Fasig-Tipton reported 73 horses sold for gross receipts of $21,215,000, down 2.4% from the $21,745,000 total a year ago. The average fell 6.4% from $310,643 to $290,616 this year, but the session median price rose from $225,000 to $240,000.

The 31 horses that did not sell represented a 29.8% buyback rate. Last year’s RNA rate was an unusually low 17.6% when 15 of 85 through the ring didn’t sell.

Fasig-Tipton president and CEO Boyd Browning Jr. said the session reflected the continued selectivity by buyers at all levels, including the very top.

“We see a market that has slightly increased selectivity,” Browning said. “It’s amazing to watch the sale tonight on some of the more expensive lots as some of the big players stop. ... There is restraint at all levels of the marketplace. They have limits. They don’t bid with great, great enthusiasm and without restraint.”

Browning said the day’s action also reflected the common refrain that buyers said it was difficult to buy the horses they wanted and sellers said it was not easy selling.

“It was a pretty fair marketplace,” Browning said. “It’s no walk in the park for either buyers or sellers, but it’s a reasonable marketplace.”

The day’s third-highest price of $750,000 was paid for a son of leading sire Tapit   who is a half brother to grade II winner Corfu. Consigned by James “Jimbo” and Torie Gladwell’s Top Line Sales, the colt who had been purchased as a weanling for $390,000 from the Keeneland November sale is out of the Forest Wildcat mare Fashion Cat, a half sister to grade I winner Peace Rules.

Michael Wallace, who signed the ticket, described the colt as "beautiful" and said the acquisition was one of the first horses he saw upon arrival at the sales grounds.

"We could sort of sit back and evaluate him closely from afar and he never turned a hair all week.
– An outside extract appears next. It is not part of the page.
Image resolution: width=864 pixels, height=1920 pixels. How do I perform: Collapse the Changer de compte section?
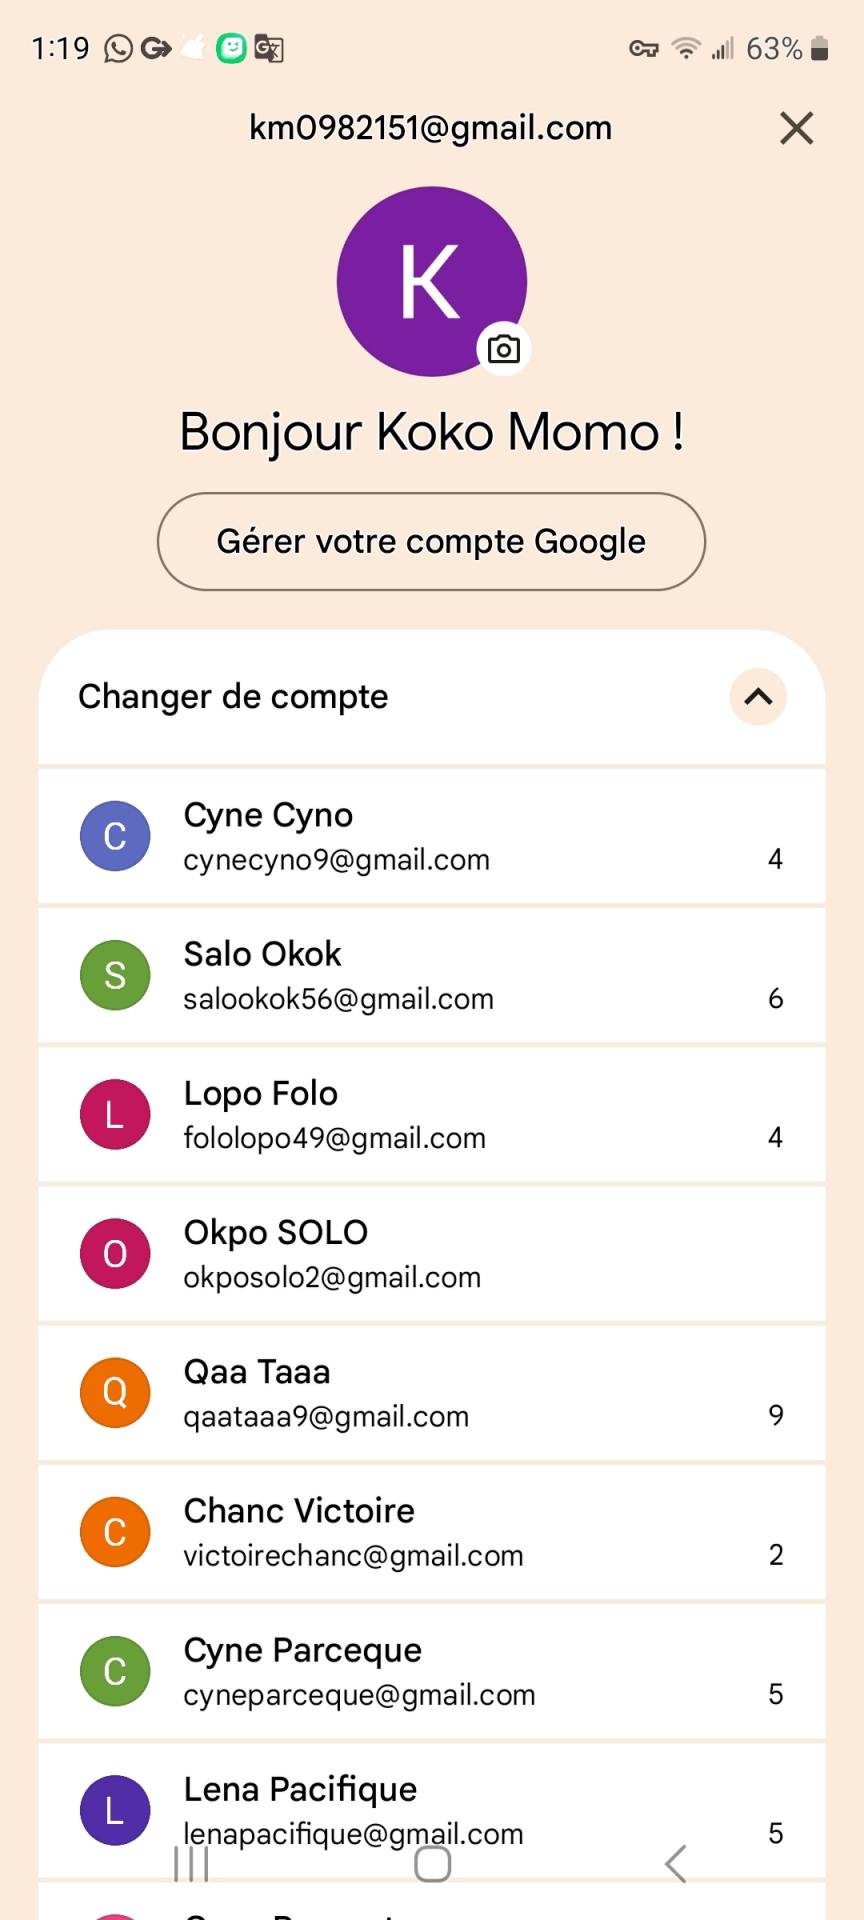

He ticked all the boxes, as they say," said Wallace, adding that he did not know who would train the colt.

“We were very pleased,” said Torie Gladwell, noting that she and her husband had hoped the colt would bring at least $600,000, considering the state of the market.
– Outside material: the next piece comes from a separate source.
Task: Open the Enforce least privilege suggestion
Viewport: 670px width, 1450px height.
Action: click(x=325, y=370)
A yearling that would have been among the session toppers, a son of Galileo—Emerald Gold consigned by Hill ‘n’ Dale Sales, was bought back on a final bid of $725,000. The colt, Hip 20, will likely be retained and raced by Glen Hill Farm, which bred him in Ireland, according to Hill ‘n’ Dale’s John Sikura.

“They respect him and everybody knows he’s the world’s best sire,” Sikura said of Galileo, who stands at Coolmore Stud in Ireland. “But probably most of the people who buy his offspring are not here or not represented here tonight, so your pool of buyers is a lot thinner than it normally would be.”